Data provided |
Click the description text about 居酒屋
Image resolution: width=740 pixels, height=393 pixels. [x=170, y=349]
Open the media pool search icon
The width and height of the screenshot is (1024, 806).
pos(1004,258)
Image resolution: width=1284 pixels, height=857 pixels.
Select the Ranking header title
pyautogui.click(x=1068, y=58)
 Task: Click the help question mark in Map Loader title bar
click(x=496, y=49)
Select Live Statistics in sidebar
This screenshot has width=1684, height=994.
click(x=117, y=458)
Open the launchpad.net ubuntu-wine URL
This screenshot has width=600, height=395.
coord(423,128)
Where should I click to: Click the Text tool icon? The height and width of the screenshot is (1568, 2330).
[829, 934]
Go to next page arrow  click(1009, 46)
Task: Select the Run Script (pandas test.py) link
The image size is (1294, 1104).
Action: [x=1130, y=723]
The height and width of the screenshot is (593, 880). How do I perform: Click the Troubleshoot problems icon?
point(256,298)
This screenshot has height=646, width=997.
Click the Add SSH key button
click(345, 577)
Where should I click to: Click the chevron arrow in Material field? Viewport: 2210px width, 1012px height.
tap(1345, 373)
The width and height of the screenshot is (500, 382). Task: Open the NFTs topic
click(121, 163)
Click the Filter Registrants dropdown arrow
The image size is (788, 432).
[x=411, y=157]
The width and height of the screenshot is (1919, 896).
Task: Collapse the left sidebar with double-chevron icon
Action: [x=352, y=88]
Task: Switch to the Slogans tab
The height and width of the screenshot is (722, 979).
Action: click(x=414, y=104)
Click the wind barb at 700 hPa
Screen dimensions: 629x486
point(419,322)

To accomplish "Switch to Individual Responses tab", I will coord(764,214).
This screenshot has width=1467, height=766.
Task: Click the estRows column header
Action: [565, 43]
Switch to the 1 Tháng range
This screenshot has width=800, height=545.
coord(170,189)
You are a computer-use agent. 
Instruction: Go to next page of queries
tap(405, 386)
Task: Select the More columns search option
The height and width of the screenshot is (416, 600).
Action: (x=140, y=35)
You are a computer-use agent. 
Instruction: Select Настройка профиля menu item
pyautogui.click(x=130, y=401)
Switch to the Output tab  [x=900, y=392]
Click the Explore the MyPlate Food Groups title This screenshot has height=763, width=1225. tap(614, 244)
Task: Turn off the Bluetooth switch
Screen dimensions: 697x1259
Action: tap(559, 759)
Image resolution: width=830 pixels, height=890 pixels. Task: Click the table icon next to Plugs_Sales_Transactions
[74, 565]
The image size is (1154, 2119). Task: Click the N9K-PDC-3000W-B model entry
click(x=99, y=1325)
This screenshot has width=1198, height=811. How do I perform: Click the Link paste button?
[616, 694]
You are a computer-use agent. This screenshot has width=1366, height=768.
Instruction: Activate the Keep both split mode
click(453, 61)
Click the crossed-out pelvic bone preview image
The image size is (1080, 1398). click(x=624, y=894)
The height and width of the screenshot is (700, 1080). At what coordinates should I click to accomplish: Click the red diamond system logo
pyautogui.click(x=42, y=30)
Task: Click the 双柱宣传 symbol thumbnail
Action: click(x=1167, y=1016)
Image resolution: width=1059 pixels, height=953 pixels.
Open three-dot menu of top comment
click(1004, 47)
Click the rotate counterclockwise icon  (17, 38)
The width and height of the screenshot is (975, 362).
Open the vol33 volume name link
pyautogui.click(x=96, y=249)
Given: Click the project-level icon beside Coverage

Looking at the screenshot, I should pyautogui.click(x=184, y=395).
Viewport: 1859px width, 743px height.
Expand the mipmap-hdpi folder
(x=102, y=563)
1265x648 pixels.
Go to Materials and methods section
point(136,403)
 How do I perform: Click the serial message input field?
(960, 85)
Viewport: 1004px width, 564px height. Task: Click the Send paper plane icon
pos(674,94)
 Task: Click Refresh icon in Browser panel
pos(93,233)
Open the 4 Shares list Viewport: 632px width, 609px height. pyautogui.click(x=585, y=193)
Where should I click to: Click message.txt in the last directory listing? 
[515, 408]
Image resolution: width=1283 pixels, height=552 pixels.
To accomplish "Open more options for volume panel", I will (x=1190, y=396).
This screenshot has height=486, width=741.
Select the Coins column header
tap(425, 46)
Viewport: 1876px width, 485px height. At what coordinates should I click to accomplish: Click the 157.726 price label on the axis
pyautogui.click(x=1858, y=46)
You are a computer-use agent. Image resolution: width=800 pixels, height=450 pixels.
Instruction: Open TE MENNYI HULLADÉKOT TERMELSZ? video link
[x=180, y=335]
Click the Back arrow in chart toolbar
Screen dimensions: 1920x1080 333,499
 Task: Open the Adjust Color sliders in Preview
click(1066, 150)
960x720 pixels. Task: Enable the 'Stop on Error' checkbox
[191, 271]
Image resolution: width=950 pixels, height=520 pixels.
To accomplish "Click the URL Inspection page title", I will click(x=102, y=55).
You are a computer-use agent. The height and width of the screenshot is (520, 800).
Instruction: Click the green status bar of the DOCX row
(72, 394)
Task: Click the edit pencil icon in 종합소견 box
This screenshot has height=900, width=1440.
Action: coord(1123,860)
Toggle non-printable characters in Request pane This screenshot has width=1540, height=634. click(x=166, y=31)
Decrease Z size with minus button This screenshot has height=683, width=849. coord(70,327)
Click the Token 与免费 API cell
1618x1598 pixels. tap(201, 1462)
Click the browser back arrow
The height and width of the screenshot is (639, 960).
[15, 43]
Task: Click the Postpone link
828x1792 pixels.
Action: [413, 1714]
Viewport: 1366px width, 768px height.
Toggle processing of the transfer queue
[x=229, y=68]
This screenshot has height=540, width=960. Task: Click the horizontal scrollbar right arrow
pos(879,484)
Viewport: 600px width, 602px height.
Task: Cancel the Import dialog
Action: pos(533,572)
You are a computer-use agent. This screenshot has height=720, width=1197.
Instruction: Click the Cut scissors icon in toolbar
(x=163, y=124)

Instructions for the task |
Recreate the full listing above precisely.

Your response |
Click the description text about 居酒屋
Image resolution: width=740 pixels, height=393 pixels. [x=170, y=349]
Open the media pool search icon
The width and height of the screenshot is (1024, 806).
pos(1004,258)
Image resolution: width=1284 pixels, height=857 pixels.
Select the Ranking header title
pyautogui.click(x=1068, y=58)
 Task: Click the help question mark in Map Loader title bar
click(x=496, y=49)
Select Live Statistics in sidebar
This screenshot has width=1684, height=994.
click(x=117, y=458)
Open the launchpad.net ubuntu-wine URL
This screenshot has width=600, height=395.
coord(423,128)
Where should I click to: Click the Text tool icon? The height and width of the screenshot is (1568, 2330).
[829, 934]
Go to next page arrow  click(1009, 46)
Task: Select the Run Script (pandas test.py) link
The image size is (1294, 1104).
Action: [x=1130, y=723]
The height and width of the screenshot is (593, 880). How do I perform: Click the Troubleshoot problems icon?
point(256,298)
This screenshot has height=646, width=997.
Click the Add SSH key button
click(345, 577)
Where should I click to: Click the chevron arrow in Material field? Viewport: 2210px width, 1012px height.
tap(1345, 373)
The width and height of the screenshot is (500, 382). Task: Open the NFTs topic
click(121, 163)
Click the Filter Registrants dropdown arrow
The image size is (788, 432).
[x=411, y=157]
The width and height of the screenshot is (1919, 896).
Task: Collapse the left sidebar with double-chevron icon
Action: [x=352, y=88]
Task: Switch to the Slogans tab
The height and width of the screenshot is (722, 979).
Action: click(x=414, y=104)
Click the wind barb at 700 hPa
Screen dimensions: 629x486
point(419,322)

To accomplish "Switch to Individual Responses tab", I will coord(764,214).
This screenshot has width=1467, height=766.
Task: Click the estRows column header
Action: [565, 43]
Switch to the 1 Tháng range
This screenshot has width=800, height=545.
coord(170,189)
You are a computer-use agent. 
Instruction: Go to next page of queries
tap(405, 386)
Task: Select the More columns search option
The height and width of the screenshot is (416, 600).
Action: (x=140, y=35)
You are a computer-use agent. 
Instruction: Select Настройка профиля menu item
pyautogui.click(x=130, y=401)
Switch to the Output tab  [x=900, y=392]
Click the Explore the MyPlate Food Groups title This screenshot has height=763, width=1225. tap(614, 244)
Task: Turn off the Bluetooth switch
Screen dimensions: 697x1259
Action: tap(559, 759)
Image resolution: width=830 pixels, height=890 pixels. Task: Click the table icon next to Plugs_Sales_Transactions
[74, 565]
The image size is (1154, 2119). Task: Click the N9K-PDC-3000W-B model entry
click(x=99, y=1325)
This screenshot has width=1198, height=811. How do I perform: Click the Link paste button?
[616, 694]
You are a computer-use agent. This screenshot has width=1366, height=768.
Instruction: Activate the Keep both split mode
click(453, 61)
Click the crossed-out pelvic bone preview image
The image size is (1080, 1398). click(x=624, y=894)
The height and width of the screenshot is (700, 1080). At what coordinates should I click to accomplish: Click the red diamond system logo
pyautogui.click(x=42, y=30)
Task: Click the 双柱宣传 symbol thumbnail
Action: click(x=1167, y=1016)
Image resolution: width=1059 pixels, height=953 pixels.
Open three-dot menu of top comment
click(1004, 47)
Click the rotate counterclockwise icon  (17, 38)
The width and height of the screenshot is (975, 362).
Open the vol33 volume name link
pyautogui.click(x=96, y=249)
Given: Click the project-level icon beside Coverage

Looking at the screenshot, I should pyautogui.click(x=184, y=395).
Viewport: 1859px width, 743px height.
Expand the mipmap-hdpi folder
(x=102, y=563)
1265x648 pixels.
Go to Materials and methods section
point(136,403)
 How do I perform: Click the serial message input field?
(960, 85)
Viewport: 1004px width, 564px height. Task: Click the Send paper plane icon
pos(674,94)
 Task: Click Refresh icon in Browser panel
pos(93,233)
Open the 4 Shares list Viewport: 632px width, 609px height. pyautogui.click(x=585, y=193)
Where should I click to: Click message.txt in the last directory listing? 
[515, 408]
Image resolution: width=1283 pixels, height=552 pixels.
To accomplish "Open more options for volume panel", I will (x=1190, y=396).
This screenshot has height=486, width=741.
Select the Coins column header
tap(425, 46)
Viewport: 1876px width, 485px height. At what coordinates should I click to accomplish: Click the 157.726 price label on the axis
pyautogui.click(x=1858, y=46)
You are a computer-use agent. Image resolution: width=800 pixels, height=450 pixels.
Instruction: Open TE MENNYI HULLADÉKOT TERMELSZ? video link
[x=180, y=335]
Click the Back arrow in chart toolbar
Screen dimensions: 1920x1080 333,499
 Task: Open the Adjust Color sliders in Preview
click(1066, 150)
960x720 pixels. Task: Enable the 'Stop on Error' checkbox
[191, 271]
Image resolution: width=950 pixels, height=520 pixels.
To accomplish "Click the URL Inspection page title", I will click(x=102, y=55).
You are a computer-use agent. The height and width of the screenshot is (520, 800).
Instruction: Click the green status bar of the DOCX row
(72, 394)
Task: Click the edit pencil icon in 종합소견 box
This screenshot has height=900, width=1440.
Action: coord(1123,860)
Toggle non-printable characters in Request pane This screenshot has width=1540, height=634. click(x=166, y=31)
Decrease Z size with minus button This screenshot has height=683, width=849. coord(70,327)
Click the Token 与免费 API cell
1618x1598 pixels. tap(201, 1462)
Click the browser back arrow
The height and width of the screenshot is (639, 960).
[15, 43]
Task: Click the Postpone link
828x1792 pixels.
Action: [413, 1714]
Viewport: 1366px width, 768px height.
Toggle processing of the transfer queue
[x=229, y=68]
This screenshot has height=540, width=960. Task: Click the horizontal scrollbar right arrow
pos(879,484)
Viewport: 600px width, 602px height.
Task: Cancel the Import dialog
Action: pos(533,572)
You are a computer-use agent. This screenshot has height=720, width=1197.
Instruction: Click the Cut scissors icon in toolbar
(x=163, y=124)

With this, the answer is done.